The spread of the Internet and the general availability of data connections are changing the way media is provided and used. In particular, conventional television and/or radio (i.e.—audio) services are increasingly giving way to digital network-based streaming media on demand and/or live streaming media. Such streaming media content can be delivered through any digital network, such as a cable company's set top box-based network or a cellular data network, or increasingly, through the Internet. The delivery can be to any suitable rendering device, such as an Apple TV or an Xbox 360, connected to a television or monitor, or can be to a rendering device and display, such as an Internet TV or a mobile device, such as player software executing on an Apple iPad, a laptop computer, a mobile phone, etc.
In most cases, streaming media is delivered in “chunks” through the network to the rendering device. Each chunk will typically contain the video and/or audio information required to render a selected duration, such as ten seconds, of the media at a given resolution or playback quality. When a rendering device plays a program, it first downloads a manifest, such as a playlist or equivalent data, that defines the chunks making up the program. The manifest can include a list of URIs pointing to the chunks, or can include a variety of other methods for identifying the relevant chunks, such as a set of http requests for byte ranges within a file, or a URI template which allows for a URI to be constructed, in a defined manner, to retrieve the program (e.g.—http//content.com/content/chunk{number}.ts, where {number} is a value that that is incremented to retrieve each subsequent chunk). The rendering device downloads the first one or more chunks of the program specified by the manifest into a player cache and begins playback of those chunks while one or more of the next needed chunks, as defined by the manifest, are being downloaded through the network. In this manner, playback of the program can start before the entire program has been downloaded. For a variety of reasons, the manifest cannot be amended or updated by the rendering device and any changes or updates must be provided to the rendering device from the network.
Live programs are broadcast in a similar manner but with a manifest that is dynamically updated from the network, having content added to the manifest as the live event transpires and the manifest may be updated during the streaming of the program to include URI's or other suitable identifiers of newly added content.
As the marketplace shifts towards delivery of content via such streaming media delivery systems, the ability to advertise in such streaming media has also offered new opportunities to advertisers and content deliverers. For example, it is desirable, when media is requested by a viewer, to select the advertisements to be shown and/or played during the delivery of the program (i.e.—targeted advertisements), the advertisements being selected based upon any suitable criteria, such as: viewer demographics, including where the rendering device/viewer is located and/or the particular viewer watching the content; the type of rendering device (mobile versus fixed) that the content is being played on; etc. In fact, a wide range of demographic and other criteria could be applied to the selection of which advertisements (or other content) will be shown to which viewers and the full range of such considerations is beyond the scope of the present invention.

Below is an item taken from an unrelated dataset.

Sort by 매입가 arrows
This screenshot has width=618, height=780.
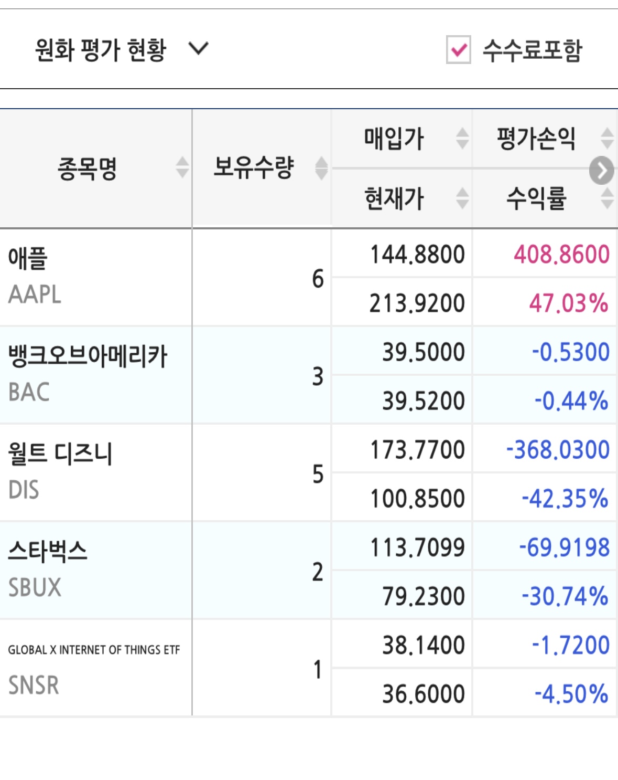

However, the need to provide a predefined manifest, or equivalent, before beginning playback of a streaming program has limited the ability to dynamically insert content into streaming media to only the simplest cases. Specifically, the manifest must include a definition of each chunk of media to be rendered, including any advertising content to be included. Further, the suspension of the playback of one piece of content (e.g.—the main content) and start of playback of another piece of content (e.g.—advertising content) requires the manifest to include a discontinuity indicator (or equivalent).
Specifically, as the rendering device rendering the content employs various time indicators within the content to properly render the content, the rendering device must be notified when a different piece of content, and thus a different set of time indicators, is to be used.
In the HLS standard, discussed below, this notification to the rendering device is achieved through the use of a discontinuity indicator in the playlist, but other streaming standards have equivalent, or similar, requirements and features.
For example, assuming that an advertising break in a program includes three thirty-second ads, a discontinuity indicator, or equivalent, must be included in the manifest between the last part of the main program to be rendered prior to the advertising break and the first piece of advertising content (i.e.—the first thirty-second advertisement), another discontinuity indicator must be provided between the end of the first piece of advertising content and the start of the second piece of advertising content (i.e.—the second thirty-second advertisement), another discontinuity indicator must be provided between the end of the second piece of advertising content and the start of the third piece of advertising content (i.e.—the third thirty-second advertisement) and, finally, another discontinuity indicator must be provided between the end of the third piece of advertising content and the next piece of the main program to be played after the advertising break.
Thus, at the time of creation of the playlist, or other manifest, (prior to its transfer to a rendering device), the number of different pieces advertising content and the duration of each piece of that advertising content to be inserted into a requested program must be known and defined within the manifest.
As will be apparent, this need to define the manifest in such a manner requires the content for advertising breaks to be known at the time of creation of the manifest, or requires some sort of standardization of advertising breaks (i.e.—all ad breaks always comprise three thirty-second ads), and both such limitations are undesirable.
Accordingly, it is desired to have a system and method which enables the selection and insertion of content into streaming media without being subject to such limitations and, in particular, which enables the selection and insertion of content after the manifest has been provided to the rendering device.